TASK: Write out each of the items below verbatim, keeping every line unchanged and in its original order.
── PROVIDED MATERIAL ──
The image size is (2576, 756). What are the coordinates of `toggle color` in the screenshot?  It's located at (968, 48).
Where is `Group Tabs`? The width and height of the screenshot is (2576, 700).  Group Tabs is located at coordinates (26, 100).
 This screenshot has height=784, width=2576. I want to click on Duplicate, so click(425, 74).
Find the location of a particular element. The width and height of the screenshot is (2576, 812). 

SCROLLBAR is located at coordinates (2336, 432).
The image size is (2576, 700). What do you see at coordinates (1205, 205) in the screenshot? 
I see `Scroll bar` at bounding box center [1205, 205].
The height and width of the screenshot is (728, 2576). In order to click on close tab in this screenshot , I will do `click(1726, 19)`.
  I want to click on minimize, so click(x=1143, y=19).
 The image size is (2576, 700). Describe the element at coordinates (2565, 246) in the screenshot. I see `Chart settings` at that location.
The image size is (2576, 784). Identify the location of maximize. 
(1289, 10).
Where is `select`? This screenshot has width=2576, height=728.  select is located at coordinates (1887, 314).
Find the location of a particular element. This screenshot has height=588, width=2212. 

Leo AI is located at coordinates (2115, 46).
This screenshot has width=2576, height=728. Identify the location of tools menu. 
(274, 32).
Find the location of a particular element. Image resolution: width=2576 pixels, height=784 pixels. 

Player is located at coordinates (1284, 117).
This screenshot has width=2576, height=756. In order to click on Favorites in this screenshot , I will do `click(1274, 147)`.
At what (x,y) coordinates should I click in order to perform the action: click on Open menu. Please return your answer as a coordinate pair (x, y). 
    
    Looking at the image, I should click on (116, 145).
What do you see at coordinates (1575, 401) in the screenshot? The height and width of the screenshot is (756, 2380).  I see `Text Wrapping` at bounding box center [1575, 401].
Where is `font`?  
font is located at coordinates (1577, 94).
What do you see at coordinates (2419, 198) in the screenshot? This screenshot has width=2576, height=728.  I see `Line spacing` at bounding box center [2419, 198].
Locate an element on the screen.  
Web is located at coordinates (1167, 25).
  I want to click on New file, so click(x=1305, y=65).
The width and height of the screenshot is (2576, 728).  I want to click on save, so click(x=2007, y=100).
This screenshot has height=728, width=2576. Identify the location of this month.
───
REPLY TO THE EXERCISE:
The image size is (2576, 756). What are the coordinates of `toggle color` in the screenshot?  It's located at (968, 48).
Where is `Group Tabs`? The width and height of the screenshot is (2576, 700).  Group Tabs is located at coordinates (26, 100).
 This screenshot has height=784, width=2576. I want to click on Duplicate, so click(425, 74).
Find the location of a particular element. The width and height of the screenshot is (2576, 812). 

SCROLLBAR is located at coordinates (2336, 432).
The image size is (2576, 700). What do you see at coordinates (1205, 205) in the screenshot? 
I see `Scroll bar` at bounding box center [1205, 205].
The height and width of the screenshot is (728, 2576). In order to click on close tab in this screenshot , I will do `click(1726, 19)`.
  I want to click on minimize, so click(x=1143, y=19).
 The image size is (2576, 700). Describe the element at coordinates (2565, 246) in the screenshot. I see `Chart settings` at that location.
The image size is (2576, 784). Identify the location of maximize. 
(1289, 10).
Where is `select`? This screenshot has width=2576, height=728.  select is located at coordinates (1887, 314).
Find the location of a particular element. This screenshot has height=588, width=2212. 

Leo AI is located at coordinates (2115, 46).
This screenshot has width=2576, height=728. Identify the location of tools menu. 
(274, 32).
Find the location of a particular element. Image resolution: width=2576 pixels, height=784 pixels. 

Player is located at coordinates (1284, 117).
This screenshot has width=2576, height=756. In order to click on Favorites in this screenshot , I will do `click(1274, 147)`.
At what (x,y) coordinates should I click in order to perform the action: click on Open menu. Please return your answer as a coordinate pair (x, y). 
    
    Looking at the image, I should click on (116, 145).
What do you see at coordinates (1575, 401) in the screenshot? The height and width of the screenshot is (756, 2380).  I see `Text Wrapping` at bounding box center [1575, 401].
Where is `font`?  
font is located at coordinates (1577, 94).
What do you see at coordinates (2419, 198) in the screenshot? This screenshot has width=2576, height=728.  I see `Line spacing` at bounding box center [2419, 198].
Locate an element on the screen.  
Web is located at coordinates (1167, 25).
  I want to click on New file, so click(x=1305, y=65).
The width and height of the screenshot is (2576, 728).  I want to click on save, so click(x=2007, y=100).
This screenshot has height=728, width=2576. Identify the location of this month.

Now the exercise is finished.